Ladies, I’ve said it before but I don’t know how you all sneak away from work and then traipse back to your offices after IVF appointments and deal with colleagues/customers/annoying random people while all the information and to-do lists swirl in your heads. Kudos again to you all. I was really, really glad to get back to my home office today and digest everything in peace.
I collected the meds before the first scan/hormonal bloods this morning and was taken unawares by the assortment of drugs that awaited me. In the bag were my old friends Gonal F (to stimulate follicle growth – three boxes this time instead of one), Cetrotide (one of those pesky injections that needs to be mixed before you take it), folic acid (a much higher dose than my usual one from Boots) and Crinone progesterone gel (vaginal pessary for use after the procedure). There was also:
- Luveris (10 boxes –needs to be mixed, I notice)
- Pregynl (to trigger ovulation before egg retrieval – also needs to be mixed)
- Solpadol (painkiller, for egg retrieval, I am guessing)
- Bymycin (antibiotic capsules)
- One quite threatening looking Flagyl suppository (another antibiotic, used to treat infections following surgery – will be administered while I sleep, bye bye last shred of dignity)
- Estrofem tablets (four boxes, no idea what these are for but they’re used after egg retrieval)
Plus the usual alcohol swabs, a bag of syringes and two packs of different-sized needles. I said no to Vitamin B, as it was making my fingers and toes numb in a scary way last time.
So when Doctor O blithely said back in March that I’d take a Buserelin nasal spray initially, followed by Gonal F again at 225 for two days and then 150 daily, what he actually meant was that I would be taking Luveris 75 at the same time as the Gonal F, also to stimulate follicle growth, while continuing with the nasal spray pretty much until egg retrieval to keep my system from going into hyperdrive, plus ingesting a random assortment of meds during and after egg collection. Harrumph.
I headed to the clinic with my bag of meds and my first vaginal ultrasound of this round was done by the nurse who accompanied the lovely Dr L on my first ever scan back in July last year, Nurse T. I like T a lot and the banter is usually good with her. However, today she was doing her final practical exam under observation, so she was a lot more formal than usual. Once I had undressed and we were ready to go, a silent man came and watched while she did her bit, studiously keeping his back to me and staring at the screen. She was hurting me a bit with the magic wand at one stage (“Sorry for the pressure”) but I kept stumm. Hopefully me and the mini-follicles have done our bit to help her graduate.
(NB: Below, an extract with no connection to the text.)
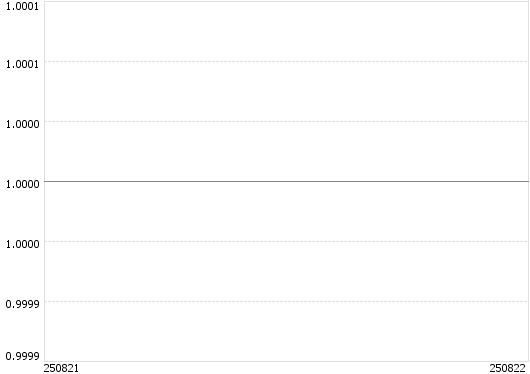
Task: Click the lowest dashed gridline in the chart
Action: point(286,301)
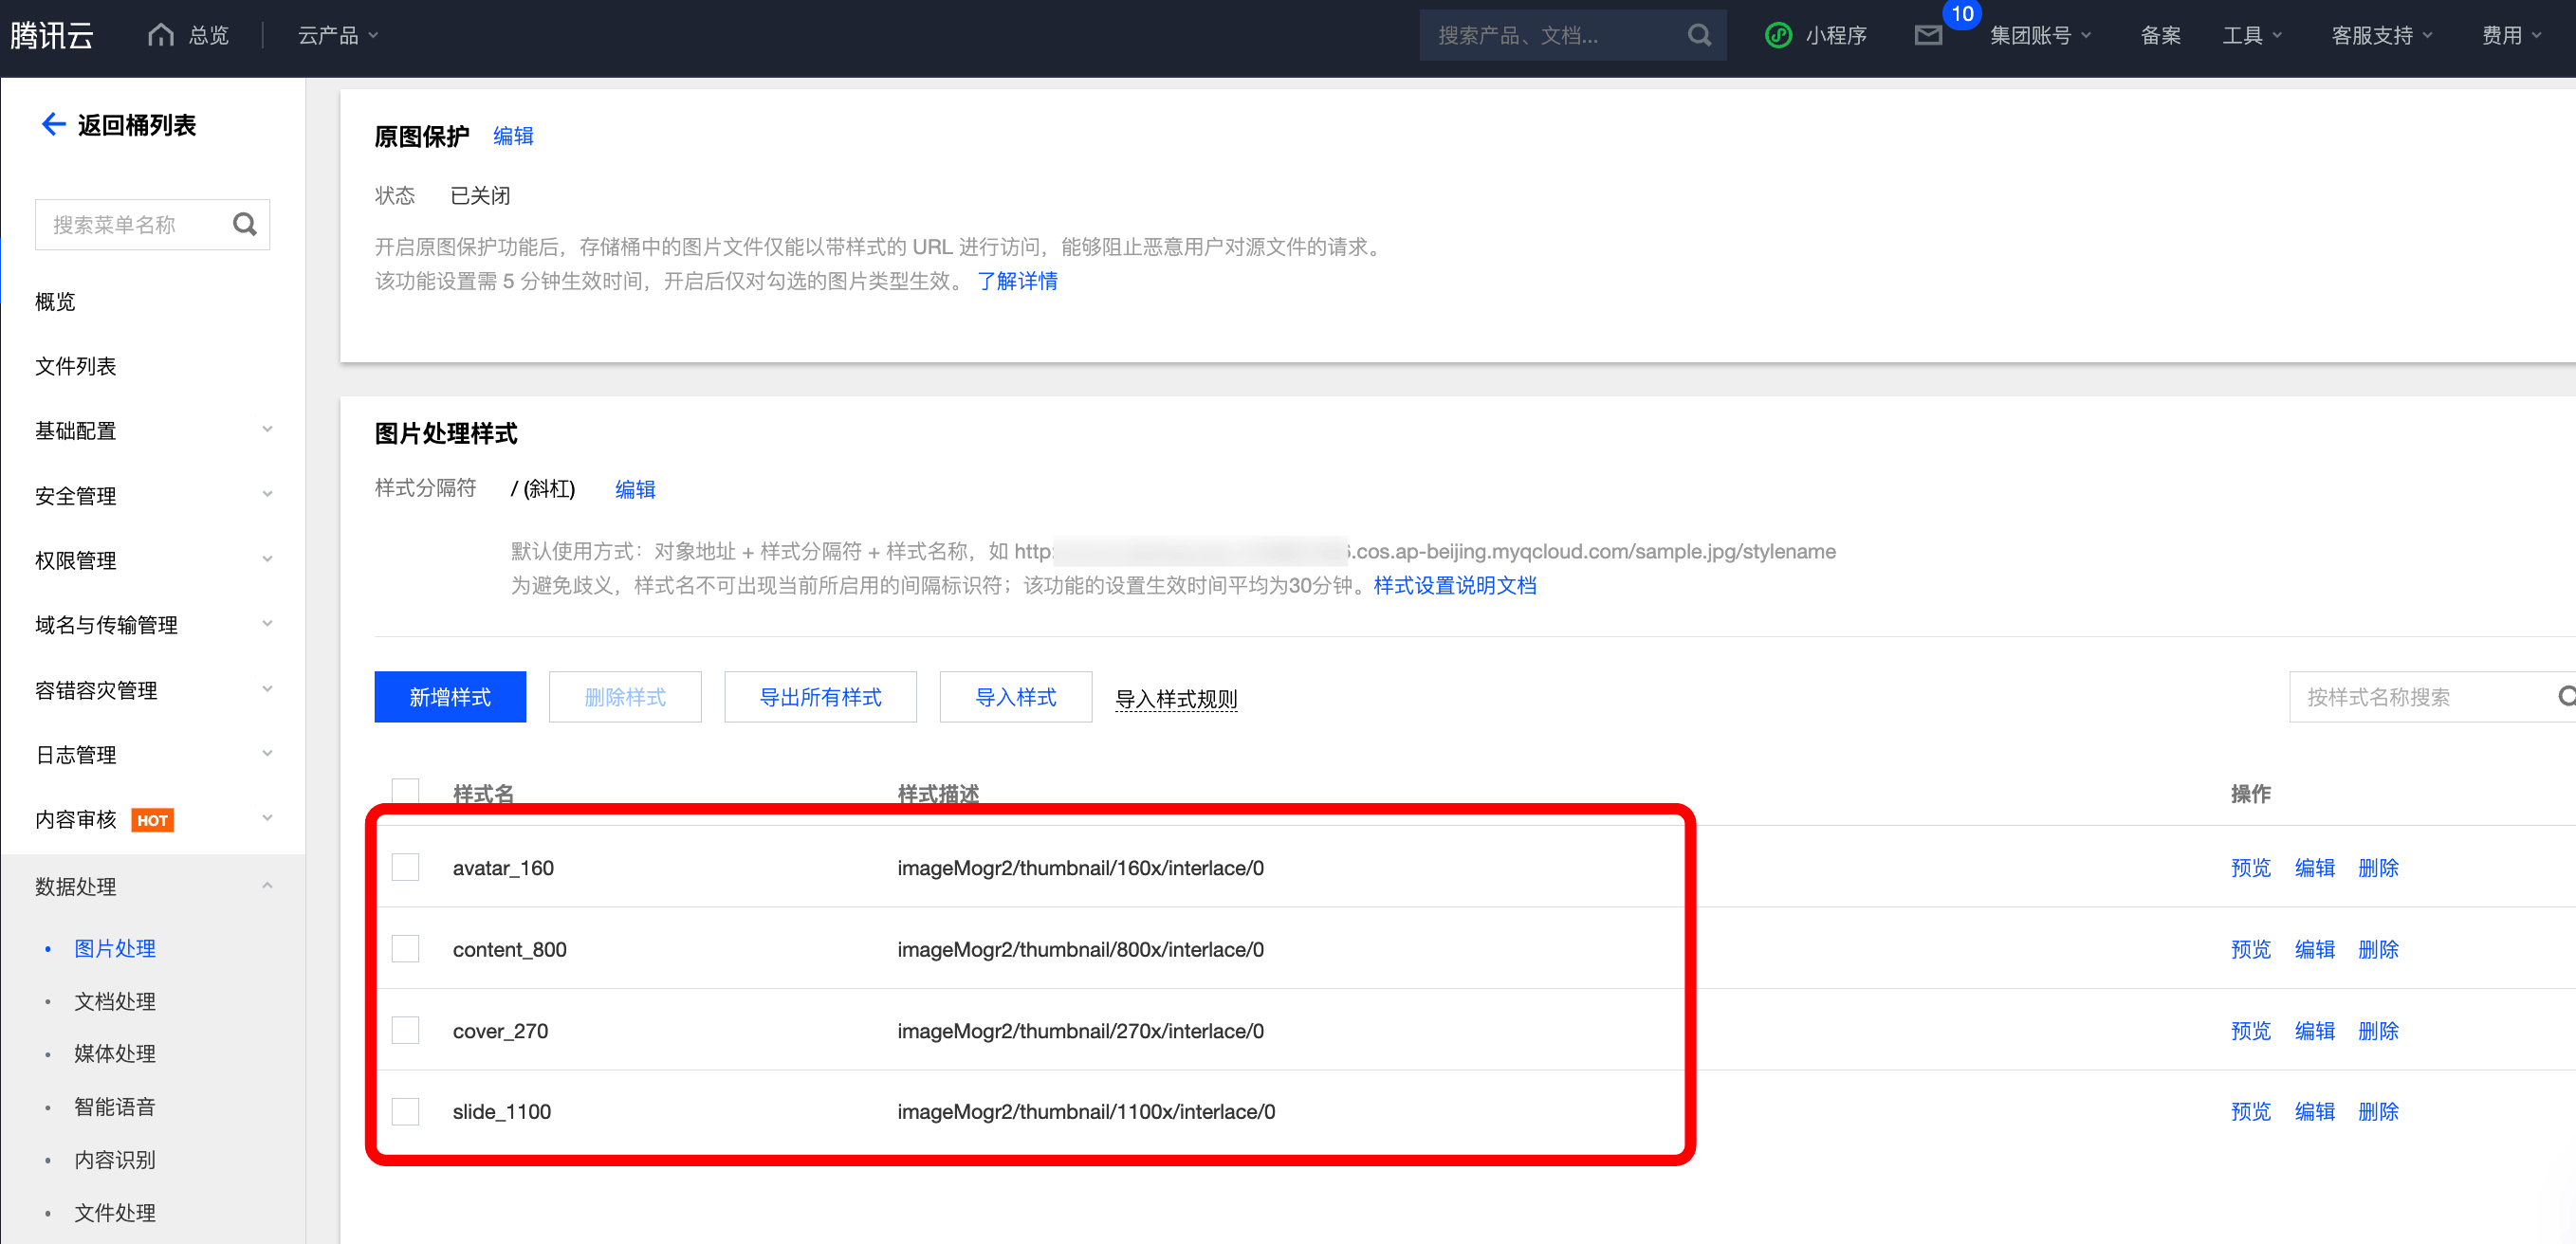Open the mini program icon
The height and width of the screenshot is (1244, 2576).
[x=1778, y=36]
All seemed to be down-regulated okay and the lining was as it should be, so pending results of the hormonal blood test, due this afternoon, it’s looking good to go with stims starting tomorrow to get this show on the road.
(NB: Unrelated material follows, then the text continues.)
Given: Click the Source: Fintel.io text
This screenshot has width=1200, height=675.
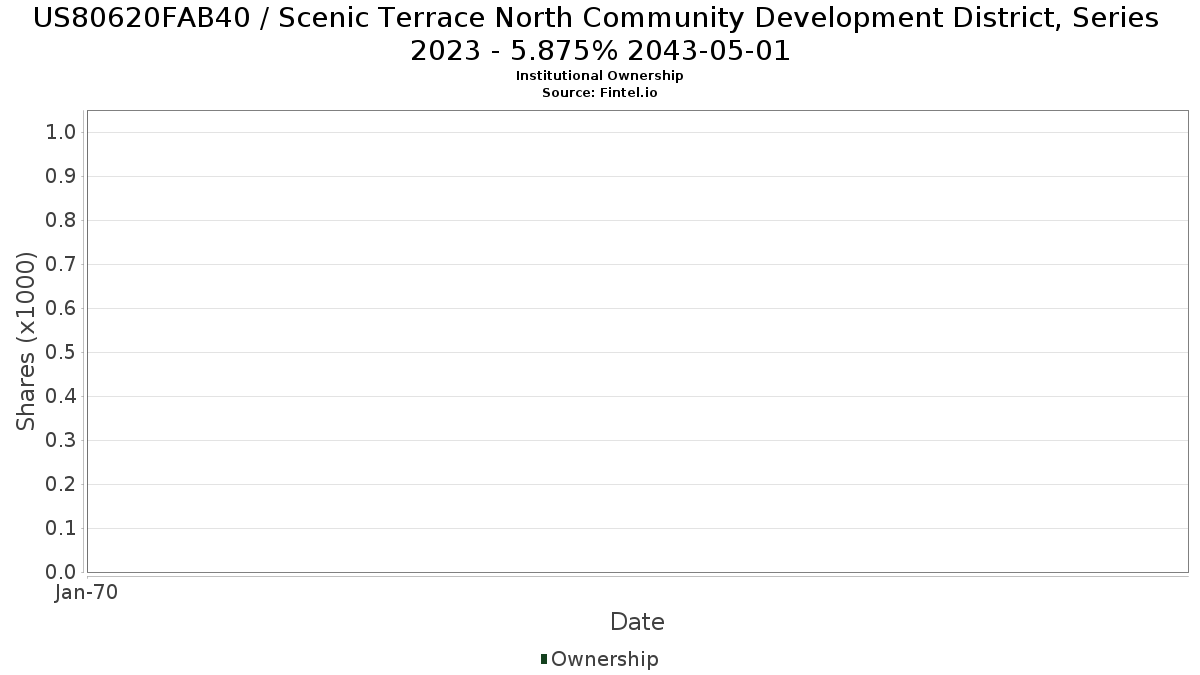Looking at the screenshot, I should coord(599,92).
A different nurse, P, talked me through the meds afterwards. I asked why they didn’t do this for IUI and she said they do, but you have to book that appointment yourself – “Did no one tell you?”. Nope. It’s actually quite handy having done the IUI, as we didn’t have to go through the meds I’ve used before, and the prospect of mixing the Luveris tomorrow and the Pregnyl when the time comes isn’t as daunting as it might have been otherwise (a nice chirpy nurse explains how to mix Luveris here). Nurse P gave me a different chart to tick meds off on, so I guess I’ll have to ditch my nice A4 table. Or use both just to rock the system.
Oh, and I was mistaken: cycle day 1 starts tomorrow with the stims, not from today (have corrected this on previous posts).
I never thought I’d be anxious to start taking these drugs but I’m looking forward to getting started and to seeing how things pan out this time. I forked out another €6,260 today for the sperm, blastocyst phase (keeping the fertilised embryos for five days before transfer, instead of three), Eeva test and IVF scans and bloods, so the stakes are getting higher.
But so too are the chances of success.